According to the Los Angeles Times, three of the women said Schwarzenegger grabbed their breasts. Another said he groped her and tried to strip off her bikini in a hotel elevator. The sixth said Schwarzenegger pulled her to his lap and asked if she was experienced in a particular sexual act.

The allegations covered a 25-year period, ending in 2000.

Though some of the claims had been published elsewhere, including in an article in Premier magazine in 2001, the Los Angeles Times account was exhaustive and included fresh details of the complaints. Two of the women were identified by name. In the Premier story, a lawyer for Schwarzenegger was quoted accusing one of the women of creating an "outrageous fabrication."

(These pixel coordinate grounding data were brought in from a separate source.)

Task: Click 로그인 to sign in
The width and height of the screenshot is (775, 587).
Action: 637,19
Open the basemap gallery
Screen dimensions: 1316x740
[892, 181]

In making his apology Thursday, Schwarzenegger denounced the Los Angeles Times article as "trash politics" and did not admit to any of the specific claims made by the six women. "A lot of those that you see in the stories is not true, but at the same time I have to tell you that I always say that wherever there is smoke there is fire," he said. "That is true."

Until now, allegations of sexual misconduct involving Schwarzenegger have held little sway with voters. But the issue has shadowed the campaign since day one. In announcing his candidacy on Aug. 6 on the NBC Tonight Show with Jay Leno, Schwarzenegger was the first to raise the subject.

"I know they're going to throw everything at me, and they're going to, you know, say that I have no experience and that I'm a womanizer and that I'm a terrible, terrible guy," Schwarzenegger said. "And all this kind of things is going to come my way."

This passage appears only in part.